EXERCISE PROMPT
Could you copy exactly the lines below from the one with "Image resolution: width=599" to the one with "You are a computer-use", inclusive, leaving out any pictures?

INPUT DATA
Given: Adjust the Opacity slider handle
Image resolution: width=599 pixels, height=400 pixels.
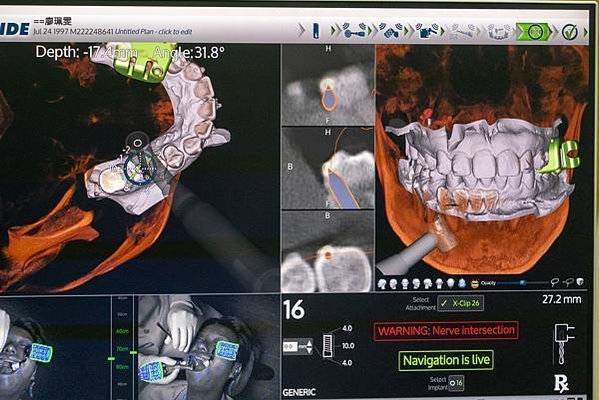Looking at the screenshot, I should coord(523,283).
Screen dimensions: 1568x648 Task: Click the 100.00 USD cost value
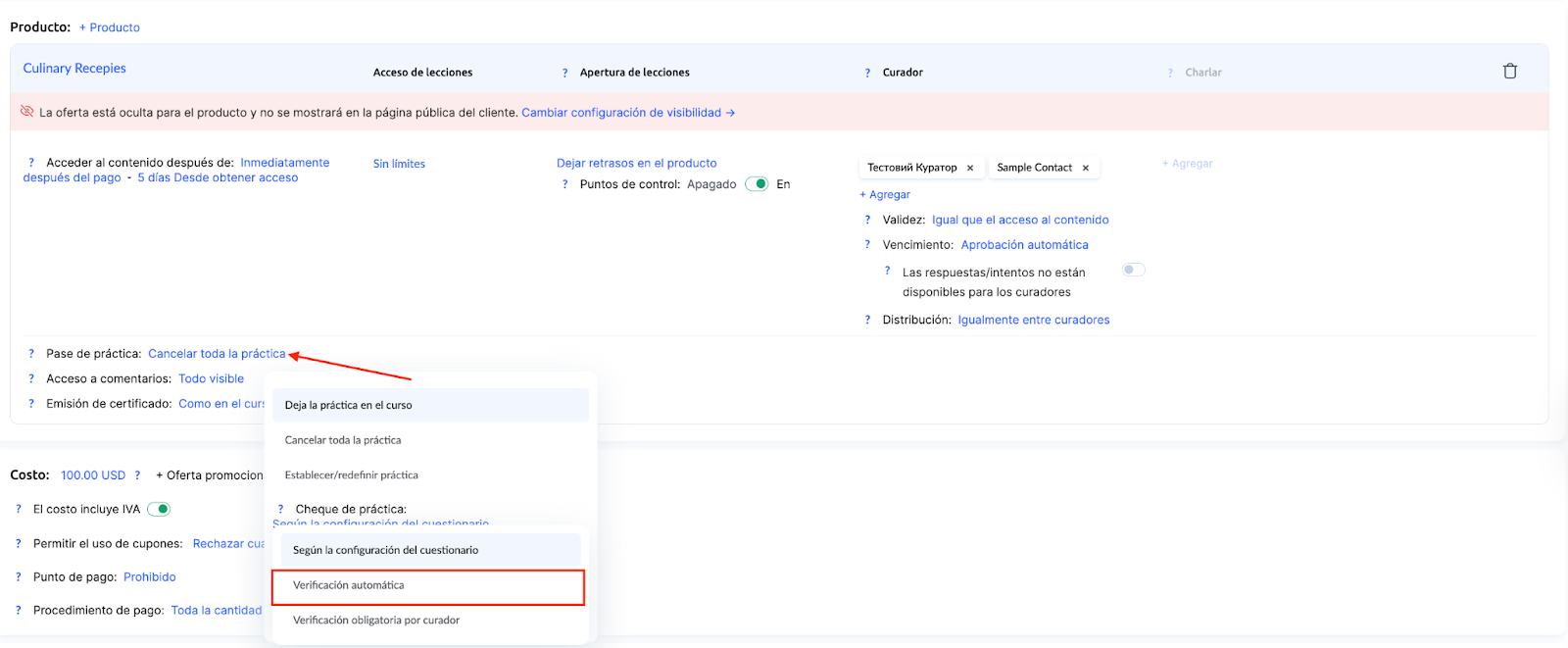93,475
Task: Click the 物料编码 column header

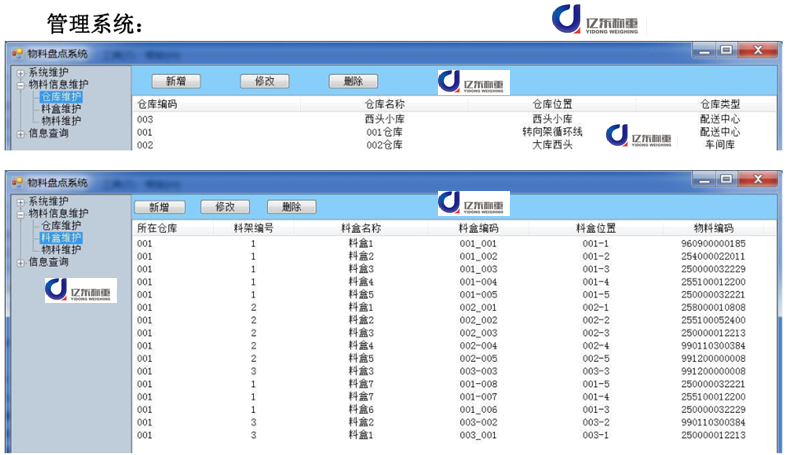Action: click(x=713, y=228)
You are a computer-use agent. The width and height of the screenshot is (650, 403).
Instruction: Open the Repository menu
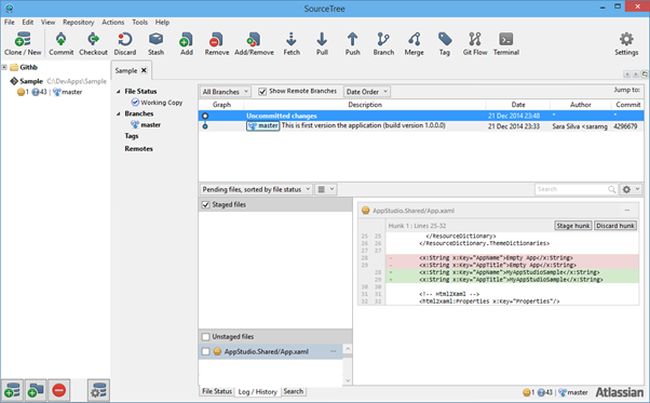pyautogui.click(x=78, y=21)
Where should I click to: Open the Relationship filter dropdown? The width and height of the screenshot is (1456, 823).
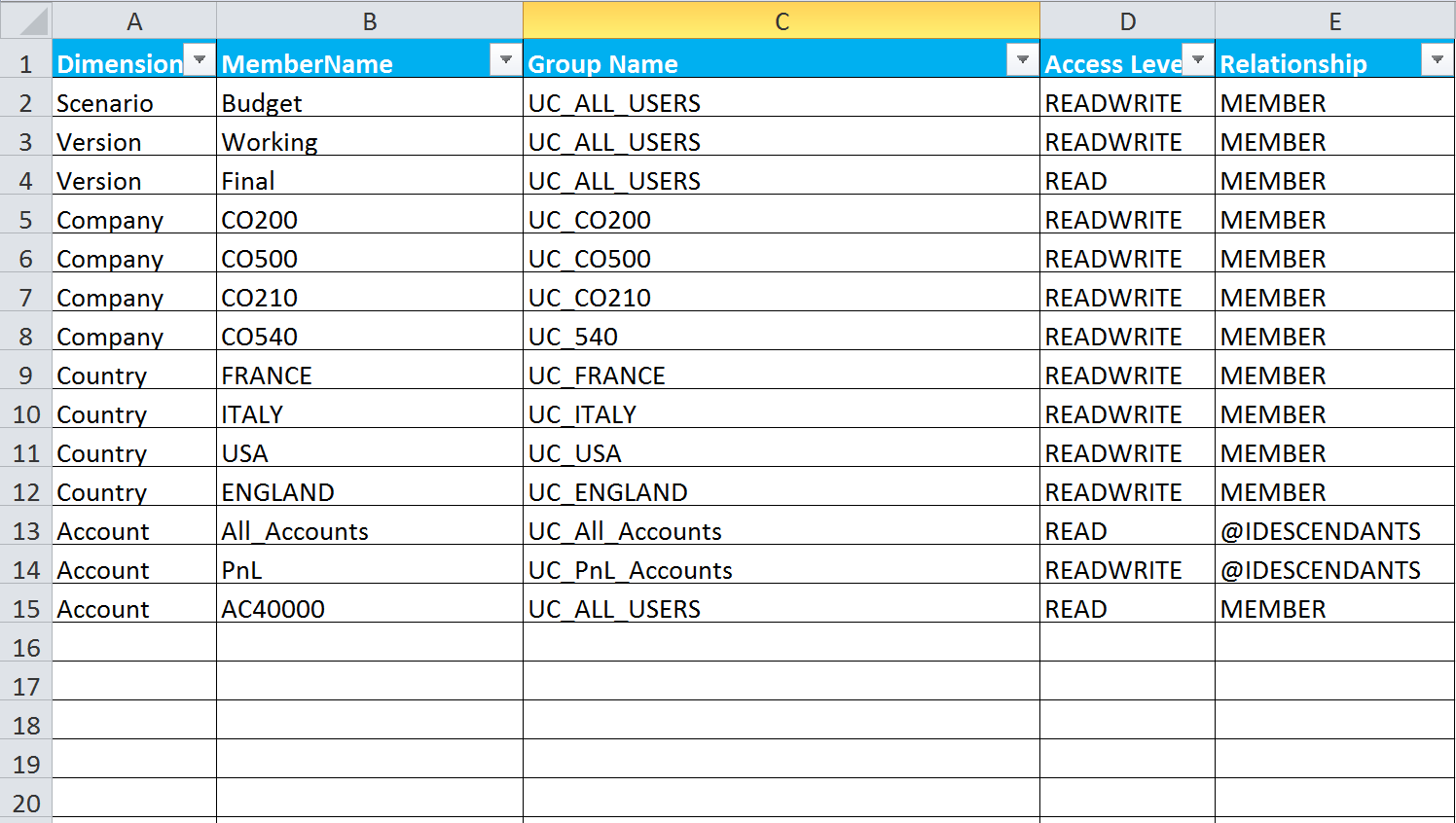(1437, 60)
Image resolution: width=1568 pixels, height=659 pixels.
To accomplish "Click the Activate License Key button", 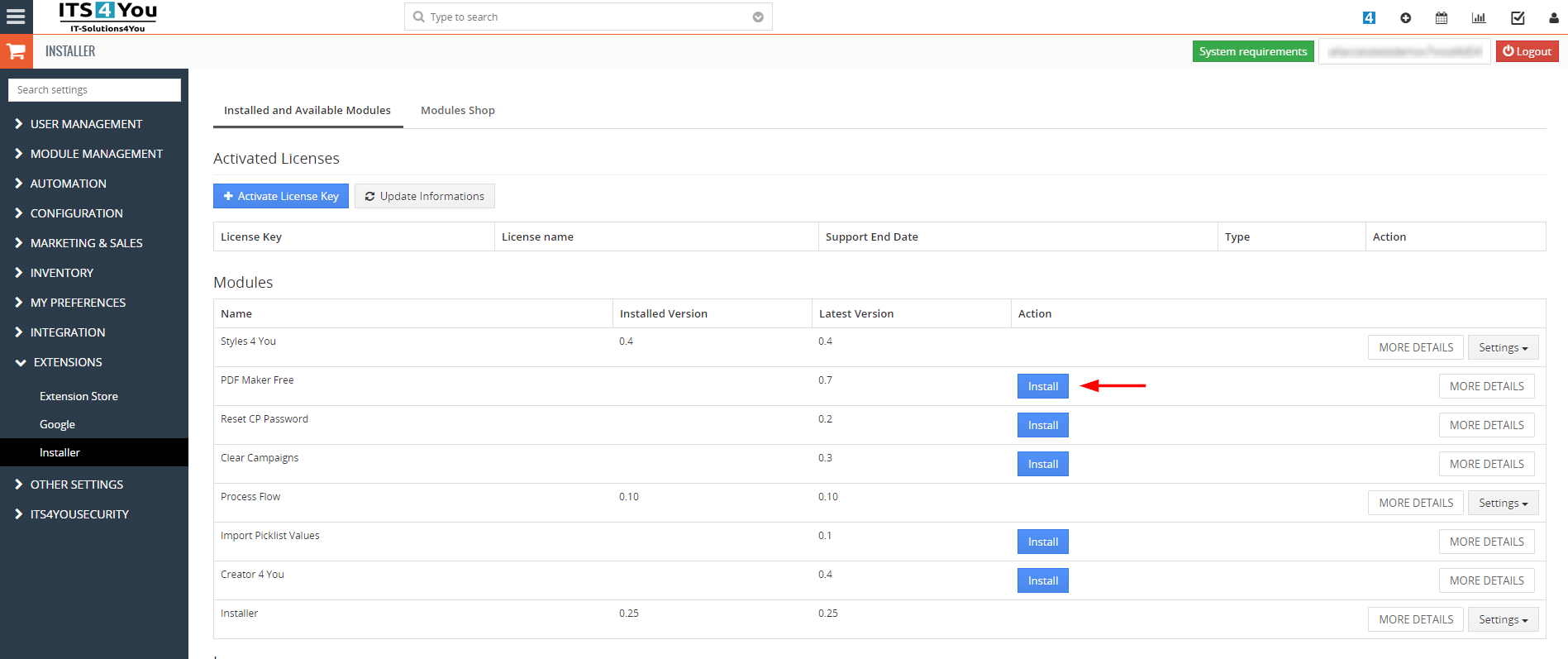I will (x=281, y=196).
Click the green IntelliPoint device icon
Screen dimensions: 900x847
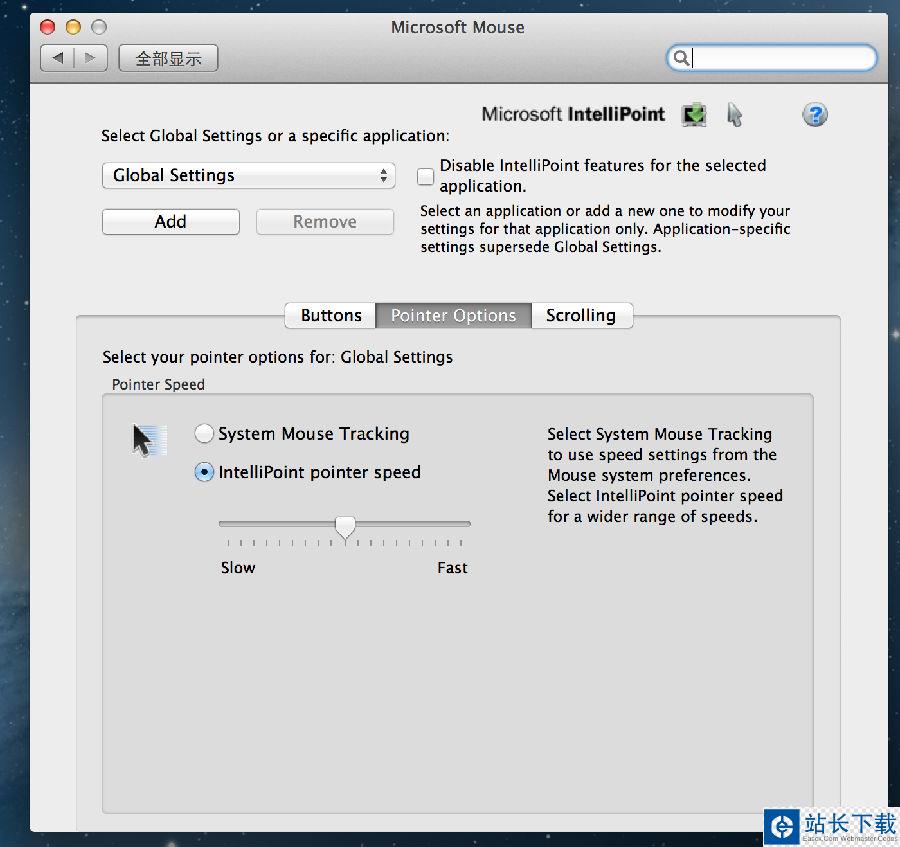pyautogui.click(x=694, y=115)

RESULT FOR THIS TASK
Image resolution: width=599 pixels, height=400 pixels.
Looking at the screenshot, I should coord(523,283).
Screen dimensions: 1568x648 Task: Click the 100.00 USD cost value
93,475
Task: Click the 物料编码 column header

Action: click(x=713, y=228)
You are a computer-use agent. The width and height of the screenshot is (650, 403).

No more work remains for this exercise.